Listing of target coordinates

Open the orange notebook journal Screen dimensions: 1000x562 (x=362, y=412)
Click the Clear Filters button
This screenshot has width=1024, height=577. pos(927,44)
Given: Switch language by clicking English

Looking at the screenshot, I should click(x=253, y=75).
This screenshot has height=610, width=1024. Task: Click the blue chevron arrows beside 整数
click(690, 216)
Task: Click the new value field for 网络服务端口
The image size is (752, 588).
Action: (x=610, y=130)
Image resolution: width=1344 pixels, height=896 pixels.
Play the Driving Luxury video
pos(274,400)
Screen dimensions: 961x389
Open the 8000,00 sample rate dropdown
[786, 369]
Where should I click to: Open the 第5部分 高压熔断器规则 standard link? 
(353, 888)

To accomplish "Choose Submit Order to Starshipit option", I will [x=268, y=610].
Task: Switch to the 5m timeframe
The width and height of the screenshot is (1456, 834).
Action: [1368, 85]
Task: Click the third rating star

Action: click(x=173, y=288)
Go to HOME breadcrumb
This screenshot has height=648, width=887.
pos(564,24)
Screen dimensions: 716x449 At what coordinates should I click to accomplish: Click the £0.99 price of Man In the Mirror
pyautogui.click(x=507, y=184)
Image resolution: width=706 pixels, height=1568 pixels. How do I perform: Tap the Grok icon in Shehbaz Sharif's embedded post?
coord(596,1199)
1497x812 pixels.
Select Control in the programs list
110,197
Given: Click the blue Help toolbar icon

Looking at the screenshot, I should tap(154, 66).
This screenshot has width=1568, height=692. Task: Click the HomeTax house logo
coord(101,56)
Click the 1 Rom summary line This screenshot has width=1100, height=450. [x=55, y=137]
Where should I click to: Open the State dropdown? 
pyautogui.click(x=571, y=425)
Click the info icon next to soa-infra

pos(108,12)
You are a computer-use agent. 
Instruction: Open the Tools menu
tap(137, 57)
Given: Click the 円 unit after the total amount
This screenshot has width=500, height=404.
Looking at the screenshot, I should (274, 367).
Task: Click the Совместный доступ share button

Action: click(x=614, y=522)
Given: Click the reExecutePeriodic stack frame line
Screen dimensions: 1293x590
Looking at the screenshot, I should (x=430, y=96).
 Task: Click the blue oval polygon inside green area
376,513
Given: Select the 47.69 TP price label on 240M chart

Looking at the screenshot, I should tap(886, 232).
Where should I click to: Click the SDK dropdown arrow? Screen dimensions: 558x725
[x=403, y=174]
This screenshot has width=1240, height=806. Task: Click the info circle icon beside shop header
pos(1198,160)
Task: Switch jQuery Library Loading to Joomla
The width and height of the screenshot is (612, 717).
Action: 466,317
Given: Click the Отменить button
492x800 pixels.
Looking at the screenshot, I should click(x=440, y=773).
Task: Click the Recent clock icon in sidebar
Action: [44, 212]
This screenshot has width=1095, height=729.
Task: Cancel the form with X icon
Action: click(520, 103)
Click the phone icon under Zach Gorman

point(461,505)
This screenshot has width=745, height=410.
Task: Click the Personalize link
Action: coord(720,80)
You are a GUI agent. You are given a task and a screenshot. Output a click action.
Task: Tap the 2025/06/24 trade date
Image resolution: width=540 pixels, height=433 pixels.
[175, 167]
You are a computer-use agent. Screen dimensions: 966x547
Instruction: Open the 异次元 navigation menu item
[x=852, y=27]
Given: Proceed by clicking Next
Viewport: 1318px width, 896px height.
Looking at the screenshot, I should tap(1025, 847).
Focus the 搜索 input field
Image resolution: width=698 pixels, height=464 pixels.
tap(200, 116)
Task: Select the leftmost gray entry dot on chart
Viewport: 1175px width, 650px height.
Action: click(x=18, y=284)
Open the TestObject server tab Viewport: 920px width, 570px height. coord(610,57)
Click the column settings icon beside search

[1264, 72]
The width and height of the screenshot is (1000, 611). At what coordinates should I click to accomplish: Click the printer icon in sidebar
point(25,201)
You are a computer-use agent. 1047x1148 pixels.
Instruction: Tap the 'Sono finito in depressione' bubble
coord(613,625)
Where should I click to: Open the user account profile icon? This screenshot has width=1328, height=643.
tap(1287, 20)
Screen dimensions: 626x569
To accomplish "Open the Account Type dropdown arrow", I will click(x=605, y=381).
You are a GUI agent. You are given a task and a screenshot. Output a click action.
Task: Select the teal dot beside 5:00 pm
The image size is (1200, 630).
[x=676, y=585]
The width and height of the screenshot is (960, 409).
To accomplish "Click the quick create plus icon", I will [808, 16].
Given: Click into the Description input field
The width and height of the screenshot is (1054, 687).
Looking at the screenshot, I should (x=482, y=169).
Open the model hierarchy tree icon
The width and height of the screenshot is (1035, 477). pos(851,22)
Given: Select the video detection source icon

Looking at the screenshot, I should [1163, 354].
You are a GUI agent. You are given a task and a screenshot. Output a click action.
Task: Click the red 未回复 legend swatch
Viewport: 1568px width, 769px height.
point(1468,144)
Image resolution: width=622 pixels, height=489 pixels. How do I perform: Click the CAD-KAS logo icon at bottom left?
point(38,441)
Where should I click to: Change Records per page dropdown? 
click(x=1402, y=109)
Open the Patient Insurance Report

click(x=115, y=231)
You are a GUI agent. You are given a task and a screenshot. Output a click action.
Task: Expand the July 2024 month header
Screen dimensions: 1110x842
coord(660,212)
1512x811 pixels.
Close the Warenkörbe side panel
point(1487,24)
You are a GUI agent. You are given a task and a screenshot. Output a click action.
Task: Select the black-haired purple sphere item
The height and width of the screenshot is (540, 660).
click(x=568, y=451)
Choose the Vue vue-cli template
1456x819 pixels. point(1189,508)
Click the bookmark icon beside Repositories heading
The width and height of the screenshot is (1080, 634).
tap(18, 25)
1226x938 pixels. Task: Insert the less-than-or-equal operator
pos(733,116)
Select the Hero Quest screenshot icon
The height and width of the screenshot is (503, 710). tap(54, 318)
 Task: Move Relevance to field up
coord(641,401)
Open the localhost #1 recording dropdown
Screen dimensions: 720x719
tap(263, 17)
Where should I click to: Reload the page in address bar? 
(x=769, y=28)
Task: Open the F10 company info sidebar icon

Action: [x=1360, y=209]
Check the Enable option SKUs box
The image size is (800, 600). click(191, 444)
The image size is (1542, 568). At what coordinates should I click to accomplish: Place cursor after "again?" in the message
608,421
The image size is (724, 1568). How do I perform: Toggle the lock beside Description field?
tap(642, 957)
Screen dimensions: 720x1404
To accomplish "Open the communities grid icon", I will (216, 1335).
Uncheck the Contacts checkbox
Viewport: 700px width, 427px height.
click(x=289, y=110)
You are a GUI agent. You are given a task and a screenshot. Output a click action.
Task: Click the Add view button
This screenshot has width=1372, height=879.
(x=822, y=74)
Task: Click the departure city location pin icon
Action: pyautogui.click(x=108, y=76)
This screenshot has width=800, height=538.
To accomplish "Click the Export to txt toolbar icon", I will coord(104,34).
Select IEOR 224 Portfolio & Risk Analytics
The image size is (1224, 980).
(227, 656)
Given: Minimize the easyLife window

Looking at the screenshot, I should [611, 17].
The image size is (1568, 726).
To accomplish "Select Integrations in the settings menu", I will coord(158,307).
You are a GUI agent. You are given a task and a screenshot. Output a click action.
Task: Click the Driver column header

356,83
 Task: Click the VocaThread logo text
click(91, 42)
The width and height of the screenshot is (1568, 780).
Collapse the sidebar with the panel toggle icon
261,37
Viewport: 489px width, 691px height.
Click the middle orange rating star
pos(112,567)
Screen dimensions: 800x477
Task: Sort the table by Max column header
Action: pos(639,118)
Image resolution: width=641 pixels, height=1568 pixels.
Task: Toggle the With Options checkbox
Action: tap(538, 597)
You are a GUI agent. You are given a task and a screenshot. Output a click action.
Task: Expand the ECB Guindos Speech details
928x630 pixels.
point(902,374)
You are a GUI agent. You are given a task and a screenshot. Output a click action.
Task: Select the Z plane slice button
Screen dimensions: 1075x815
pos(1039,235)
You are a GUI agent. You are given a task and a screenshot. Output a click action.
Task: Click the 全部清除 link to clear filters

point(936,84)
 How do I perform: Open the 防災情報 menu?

**Short exercise:** Update the lines of the listing starting at the one containing "Where should I click to: Open the State" and ending at the one containing "tap(137, 57)". Put "Edit" in place of "Tools" and leave everything else as it is.

**Task response:**
Where should I click to: Open the State dropdown? 
pyautogui.click(x=571, y=425)
Click the info icon next to soa-infra

pos(108,12)
You are a computer-use agent. 
Instruction: Open the Edit menu
tap(137, 57)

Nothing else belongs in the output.